[Collected data entries]

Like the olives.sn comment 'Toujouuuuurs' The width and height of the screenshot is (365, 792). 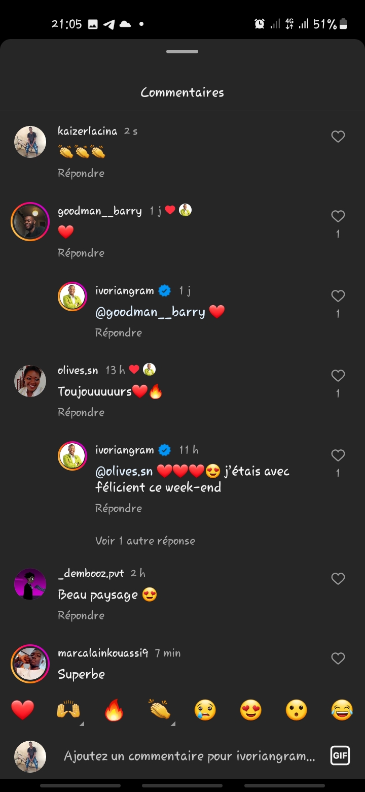pyautogui.click(x=338, y=376)
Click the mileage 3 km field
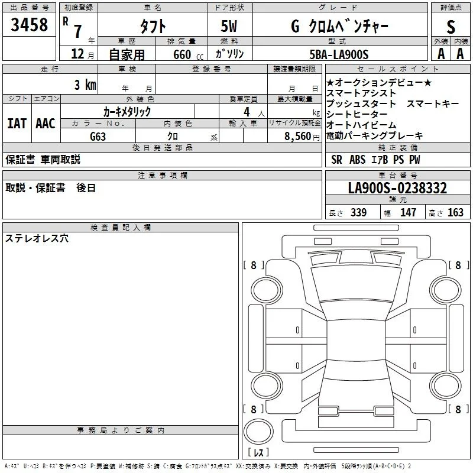The height and width of the screenshot is (473, 473). [x=50, y=84]

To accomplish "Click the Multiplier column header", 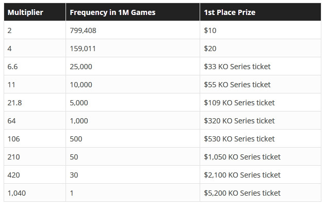I will point(35,12).
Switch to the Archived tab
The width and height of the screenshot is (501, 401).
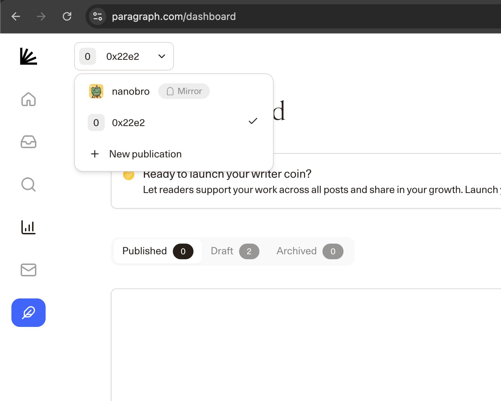(x=308, y=251)
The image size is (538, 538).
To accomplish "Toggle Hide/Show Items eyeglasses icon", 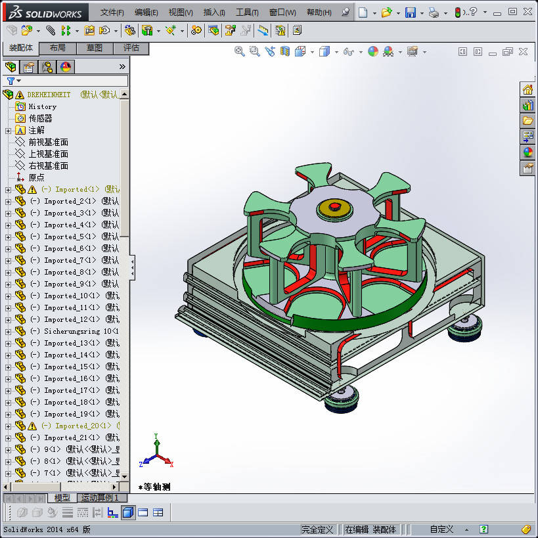I will click(348, 51).
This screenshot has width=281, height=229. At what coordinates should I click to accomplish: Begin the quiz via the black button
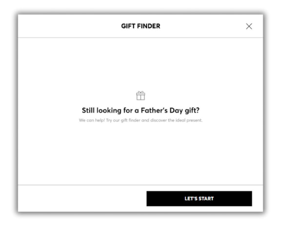[199, 199]
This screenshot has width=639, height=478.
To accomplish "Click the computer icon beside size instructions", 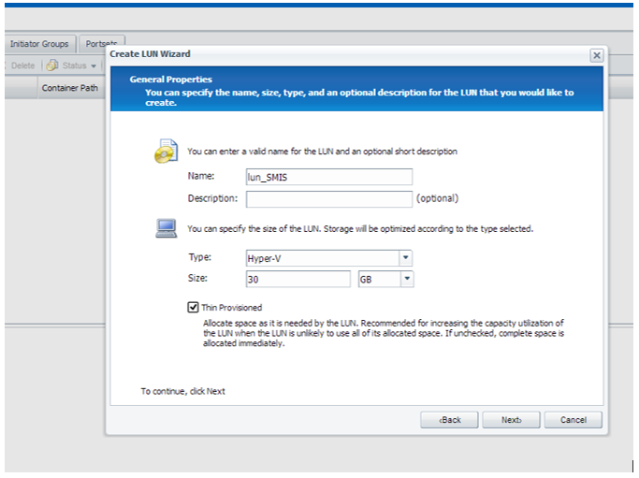I will point(166,228).
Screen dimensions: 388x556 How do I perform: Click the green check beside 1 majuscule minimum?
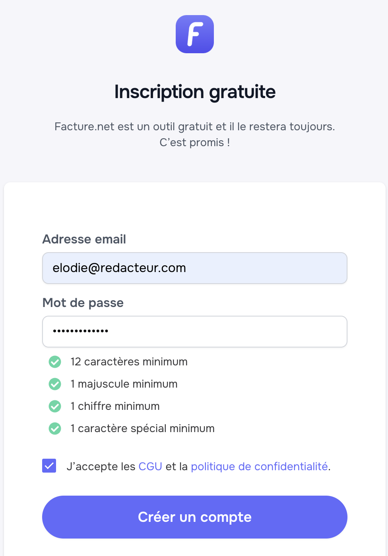point(55,384)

> [WHAT TO PRODUCE]: Give again exactly the lines from the one holding "Screen dimensions: 388x556" to the final line of the records, both ends included, and nothing more. Pictures do not belong in the copy.

> [WRITTEN REPLY]:
Screen dimensions: 388x556 How do I perform: Click the green check beside 1 majuscule minimum?
point(55,384)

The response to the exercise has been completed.